Leaving aside the dystopian echo chamber that this could result in, you could argue that this would help with fake news by a lot. Fake news are so easy to spread and more present than ever. And for every person there is probably that one piece of news that is just believable enough to not question it. And then the next just believable piece of news. and another. I believe no one is immune to being influenced by fake stories, maybe even radicalized if they are targeted just right. A firewall just filtering out everything non-factual would already prevent so much societal damage I think.

[–] [email protected] 2 points 6 months ago* (last edited 6 months ago) (1 children)

There are enormous issues with who decides what makes it through the filter, how to handle things that are of unknown truth (say ongoing research), and the hazards of training consumers of information to assume everything that makes it to them is completely factual (the whole point of said fake news filter). If you'd argue that people on the far side of the filter can still be skeptical, then just train that and avoid censorship via filter.

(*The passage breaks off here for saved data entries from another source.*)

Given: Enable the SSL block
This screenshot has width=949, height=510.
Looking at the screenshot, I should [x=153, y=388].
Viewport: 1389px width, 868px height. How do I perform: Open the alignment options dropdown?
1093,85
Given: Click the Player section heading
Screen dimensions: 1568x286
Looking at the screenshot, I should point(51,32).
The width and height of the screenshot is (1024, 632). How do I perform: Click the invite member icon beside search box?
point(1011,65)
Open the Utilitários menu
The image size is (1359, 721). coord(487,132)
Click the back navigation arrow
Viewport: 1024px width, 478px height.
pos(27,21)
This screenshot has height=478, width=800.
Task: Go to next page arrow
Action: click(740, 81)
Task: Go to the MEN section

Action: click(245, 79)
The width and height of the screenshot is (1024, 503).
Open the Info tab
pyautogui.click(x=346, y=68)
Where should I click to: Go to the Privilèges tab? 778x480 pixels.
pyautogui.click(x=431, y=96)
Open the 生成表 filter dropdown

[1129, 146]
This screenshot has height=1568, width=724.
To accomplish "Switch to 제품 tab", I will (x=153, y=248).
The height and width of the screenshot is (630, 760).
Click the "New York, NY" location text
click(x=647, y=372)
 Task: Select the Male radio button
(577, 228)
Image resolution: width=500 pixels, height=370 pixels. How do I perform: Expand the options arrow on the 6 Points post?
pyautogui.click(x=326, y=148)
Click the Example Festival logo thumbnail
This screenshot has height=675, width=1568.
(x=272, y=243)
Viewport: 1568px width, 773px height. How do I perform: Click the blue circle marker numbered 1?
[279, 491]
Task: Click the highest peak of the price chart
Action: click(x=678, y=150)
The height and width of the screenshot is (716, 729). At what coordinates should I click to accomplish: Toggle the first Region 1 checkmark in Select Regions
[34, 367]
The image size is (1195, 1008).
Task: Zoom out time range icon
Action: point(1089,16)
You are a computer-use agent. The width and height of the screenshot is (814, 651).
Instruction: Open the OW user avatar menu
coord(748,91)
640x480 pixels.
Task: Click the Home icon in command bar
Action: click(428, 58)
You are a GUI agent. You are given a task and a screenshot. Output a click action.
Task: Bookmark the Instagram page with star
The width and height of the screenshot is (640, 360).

[–] [email protected] 2 points 6 months ago

Yeah, I agree. it's not easy to determine truth, and whoever decides truth might introduce bias that then gets rolled out to everyone. With ongoing reserach or unknown information, you could just have a "currently being researched" or "not confirmed yet" attached to the information. I'm just saying that in an ideal world where this does work, it could be safer than relying on people being skeptical, because everyone fails to be skeptical about something eventually.